▶ **Work instructions**
Could the lines from the one containing "This screenshot has height=1115, width=826." through the end of the material below be returned exactly, with nothing else?
Top of Records for this exercise
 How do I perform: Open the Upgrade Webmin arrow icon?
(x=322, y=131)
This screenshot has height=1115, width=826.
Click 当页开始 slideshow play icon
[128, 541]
Bottom of Records for this exercise
▶ **Solution to the exercise**
This screenshot has height=1115, width=826.
Click 当页开始 slideshow play icon
[128, 541]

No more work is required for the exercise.